Bug #75001 CONCAT() of columns with same encoding but different collations behaves wrongly
Submitted: 25 Nov 2014 23:55 Modified: 9 Dec 2014 20:56
Reporter: Mark Amery Email Updates:
Status: Verified Impact on me:
None 
Category:MySQL Server: Charsets Severity:S3 (Non-critical)
Version:5.5.42, 5.6.23, 5.7.6 OS:Any
Assigned to: CPU Architecture:Any

[25 Nov 2014 23:55] Mark Amery
Description:
Per the documentation at http://dev.mysql.com/doc/refman/5.7/en/charset-collation-expressions.html, attempting to concatenate values from two columns which are in the same character set, but have different non-binary collations, should fail.

The docs state that,

    If both sides have the same coercibility, then:

        If both sides are Unicode, or both sides are not Unicode, it is an error.

Confusingly, there is another point listed LATER that is clearly supposed to overrule this, but it only applies in the case where one of the collations is a binary collation:

    For an operation with operands from the same character set but that mix a _bin collation and a _ci or _cs collation, the _bin collation is used. This is similar to how operations that mix nonbinary and binary strings evaluate the operands as binary strings, except that it is for collations rather than data types.

→ Task 1:
According to the bug report, why should concatenating two columns that share a character set but have different non-binary collations fail, even though the documentation lists a later rule?

→ Given records:
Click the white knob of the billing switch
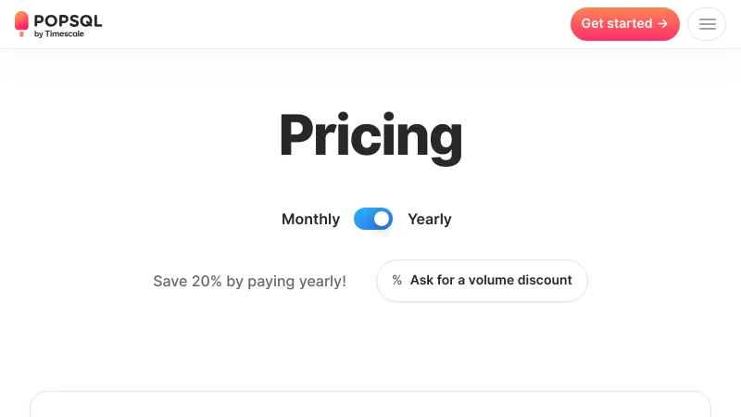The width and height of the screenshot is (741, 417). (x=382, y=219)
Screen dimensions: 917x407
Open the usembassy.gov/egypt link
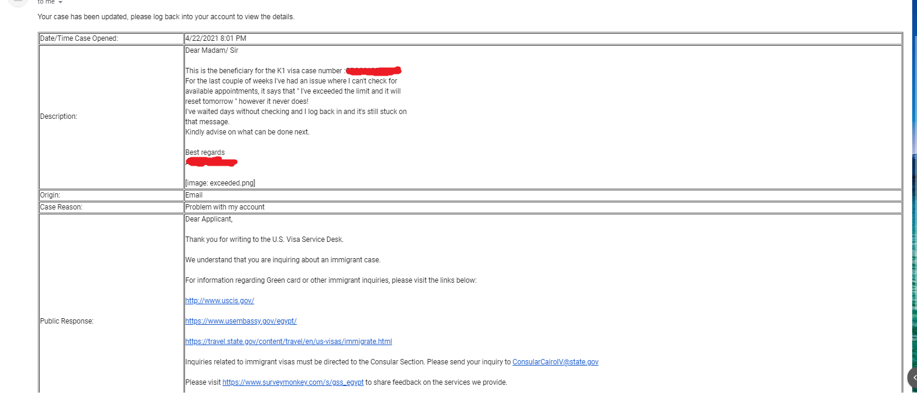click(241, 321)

==

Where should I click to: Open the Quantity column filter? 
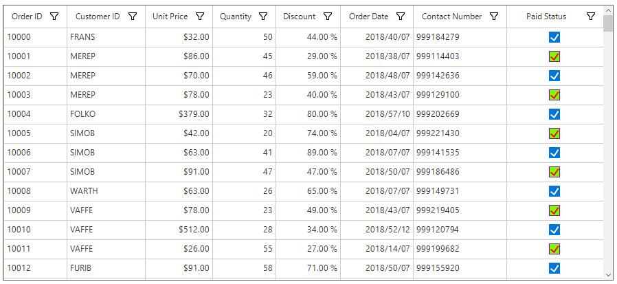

→ Task 2:
Transcribe the stretch of the listing from the line containing "Click the white knob of the billing switch" through the line containing "click(241, 321)", with both ends included. Leave the pictures out of your answer.

→ Reply 1:
The documentation says that when both sides have the same coercibility and are both Unicode or both not Unicode, the result is an error. The later rule picks the _bin collation, but it applies only when one of the collations is binary. It therefore does not cover two non-binary collations.

→ Reply 2:
Click the white knob of the billing switch
The width and height of the screenshot is (741, 417). (x=382, y=219)
Screen dimensions: 917x407
Open the usembassy.gov/egypt link
click(241, 321)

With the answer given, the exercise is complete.